The execution of Mumtaz Qadri and now the resignation of the Federal Law Minister have made the power of the TLYR manifest across the nation. The Barelvis after enduring decades of domination seems to be back in the driving seat now. The rise of the TLYR seems to make the newly reformed MMA’s power to be limited to no more than 4 seats.
However, the rise of TLYR seems to be experiencing turbulence. The worst thing for the TLYR right now would be division. And that seems to be happening right after its perceived victory in the Faizabad crackdown. Protesters belonging to the faction under the lead of Dr. Asif Jalali have refused to disperse in parts of Lahore despite the resignation of Law Minister Zahid Hamid and an agreement between the government and protesters in Islamabad.
In order for dialogue with the TTP, the Government and the army had to reach out to the Deobandi Ulema, which led to the balance of religious political force completely shifting in favor of the Deobandis.

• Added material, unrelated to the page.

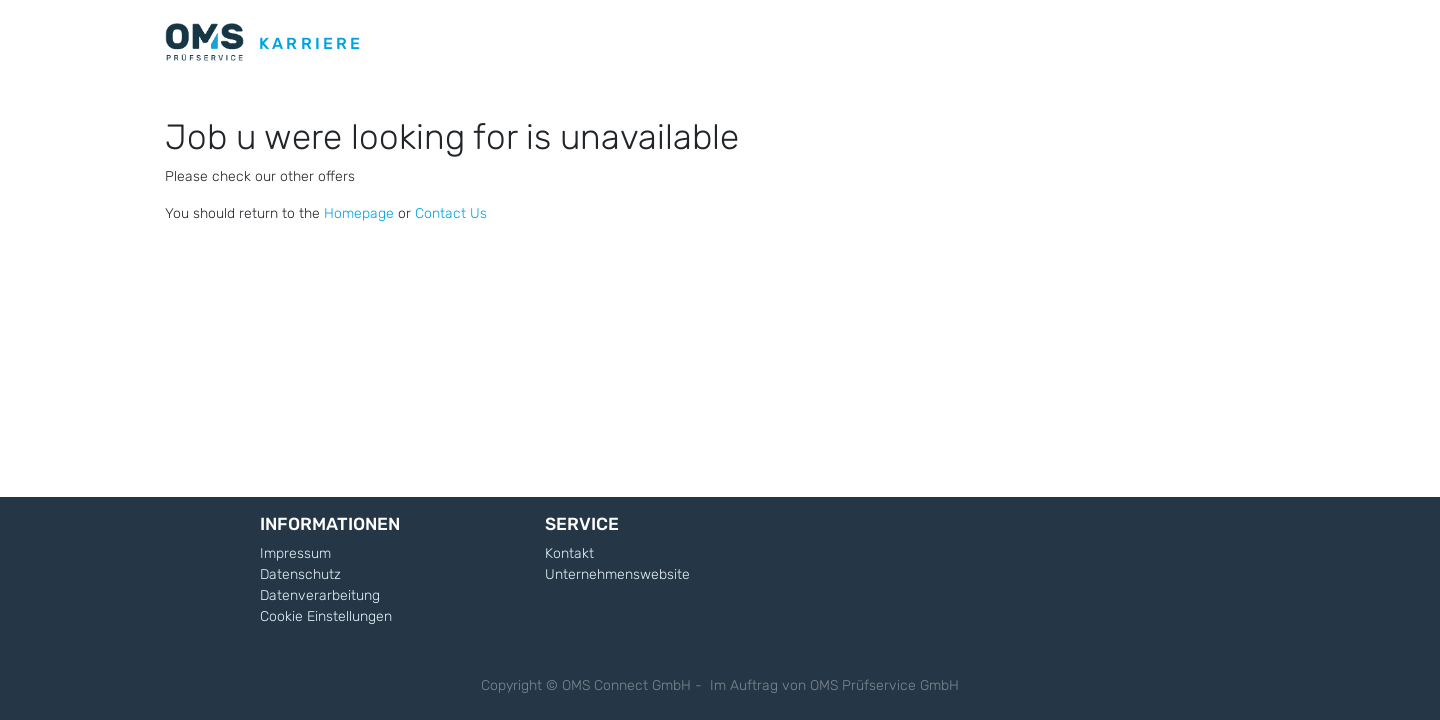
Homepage (359, 213)
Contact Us (451, 213)
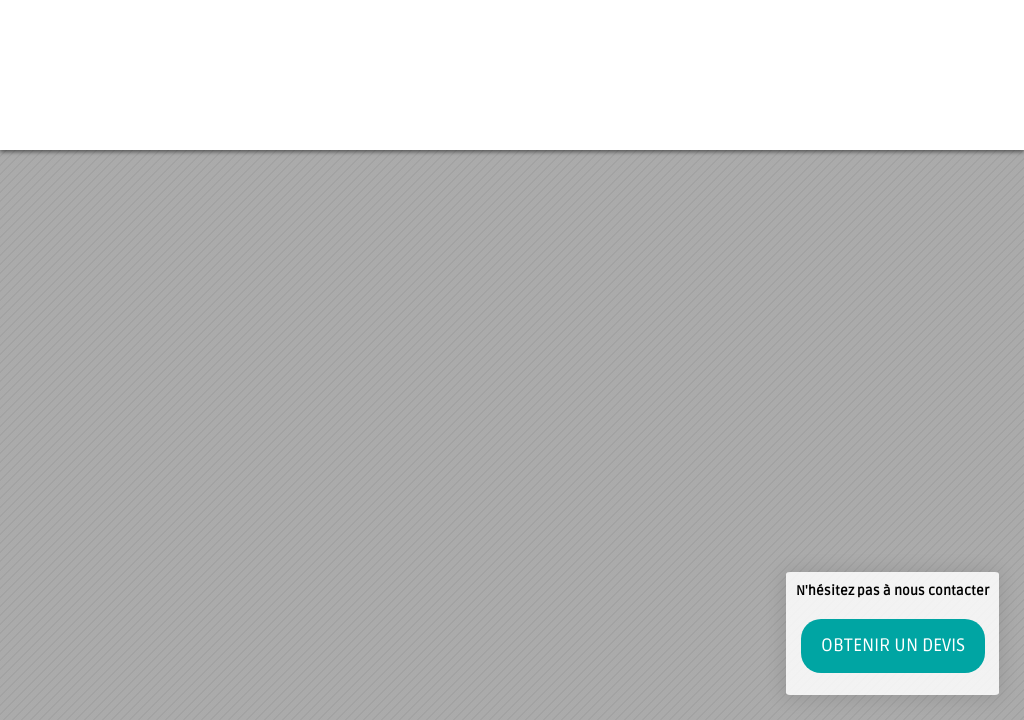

The weeks-long protest at Faizabad Interchange in Islamabad was called off on Monday following the voluntary resignation of Federal Law Minister Zahid Hamid and an agreement signed between the government and protesters. Following the negotiations, the leader of the TLYR, Khadim Hussain Rizvi appealed to protesters across the country to disperse. However, protesters under the guidance of Dr. Asif Jalali have refused to wrap up their sit-in at Lahore’s Faisal Chowk and Shahdara, saying they will not leave until their demands are met.
These protesters, from a different faction of the same religious group, are demanding the resignation of Punjab Law Minister Rana Sanaullah, and have said they will not disperse even after demonstrations across the country began to end, restoring life to normalcy in Rawalpindi, Islamabad, Karachi and other cities. If infighting erupts inside the TLYR or if they are perceived to be weak, this may stop the flow of support and many voters from the group. The new age of religiopolitical politics that is dawning may even end before it ever rises.